Everything You Need to Know about Support Vector Machine Algorithms
Most beginners, when it comes to machine learning, start with regression and classification algorithms naturally. These algorithms are simple and easy to follow. However, it is essential to go beyond these two machine learning algorithms to grasp the concepts of machine learning better.
There is much more to learn in machine learning, which might not be as simple as regression and classification, but can help us solve various complex problems. Let us introduce you to one such algorithm, the Support Vector Machine Algorithm. Support Vector Machine algorithm, or SVM algorithm, is usually referred to as one such machine learning algorithm that can deliver efficiency and accuracy for both regression and classification problems.
If you dream of pursuing a career in the machine learning field, then the Support Vector Machine should be a part of your learning arsenal. At upGrad, we believe in equipping our students with the best machine learning algorithms to get started with their careers. Here’s what we think can help you begin with the SVM algorithm in machine learning.
What is a Support Vector Machine Algorithm?
SVM is a type of supervised learning algorithm that has become very popular in 2020 and will continue to be so in the future. The history of SVM dates back to 1990; it is drawn from Vapnik’s statistical learning theory. SVM can be used for both regression and classification challenges; however, it is mostly used for addressing classification challenges.
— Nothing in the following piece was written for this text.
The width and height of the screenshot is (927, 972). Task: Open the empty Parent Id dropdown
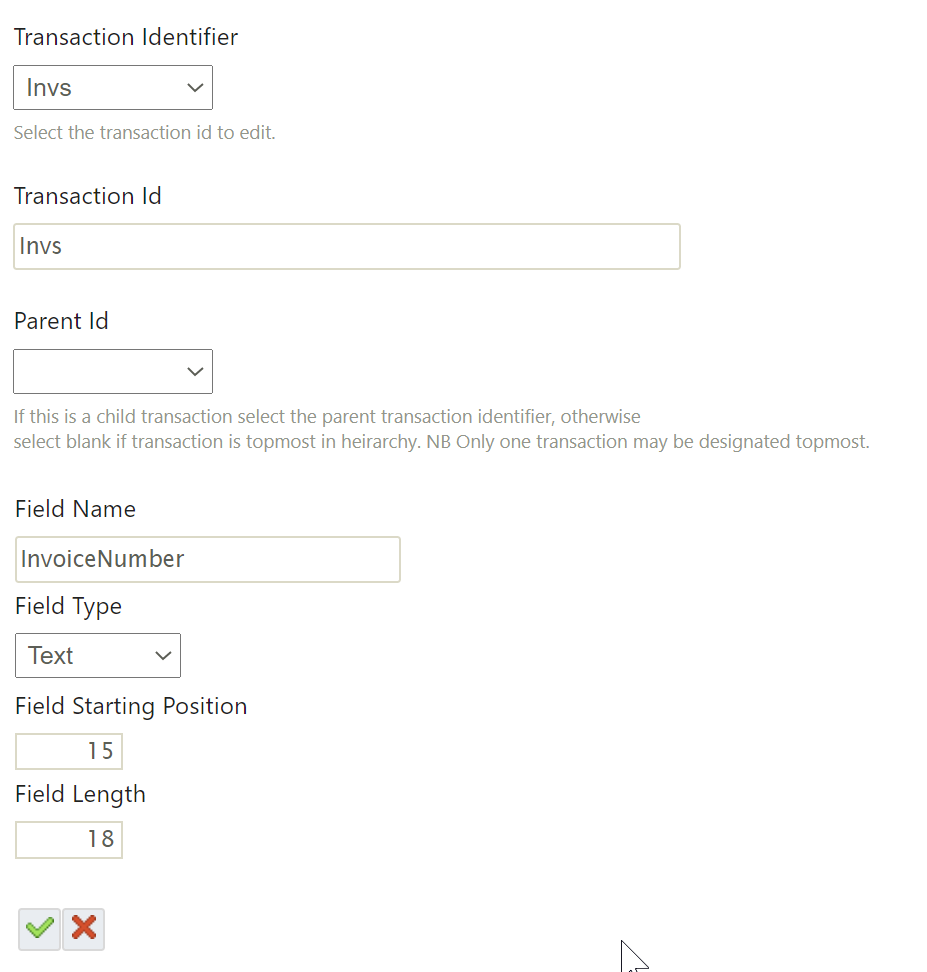[112, 372]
SVM is a discriminative classifier that creates hyperplanes in N-dimensional space, where n is the number of features in a dataset to help discriminate future data inputs. Sounds confusing right, don’t worry, we’ll understand it in simple layman terms.
How Does a Support Vector Machine Algorithm Work?
Before delving deep into the working of an SVM, let’s understand some of the key terminologies.
Hyperplanes, which are also sometimes referred to as decision boundaries or decision planes, are the boundaries that help classify data points. The hyperplane’s side, where a new data point falls, can be segregated or attributed to different classes. The dimension of the hyperplane depends on the number of features that are attributed to a dataset. If the dataset has 2 features, then the hyperplane can be a simple line. When a dataset has 3 features, then the hyperplane is a 2-dimensional plane.
Support vectors are the data points that are closest to the hyperplane and affect its position. Since these vectors affect the hyperplane positioning, they are termed as support vectors and hence the name Support Vector Machine Algorithm.
Put simply, the margin is the gap between the hyperplane and the support vectors. SVM always chooses the hyperplane that maximizes the margin. The greater the margin, the higher is the accuracy of the outcomes. There are two types of margins that are used in SVM algorithms, hard and soft.
When the training dataset is linearly separable, SVM can simply select two parallel lines that maximize the marginal distance; this is called a hard margin. When the training dataset is not fully linearly separate, then the SVM allows some margin violation. It allows some data points to stay on the wrong side of the hyperplane or between the margin and hyperplane so that the accuracy is not compromised; this is called a soft margin.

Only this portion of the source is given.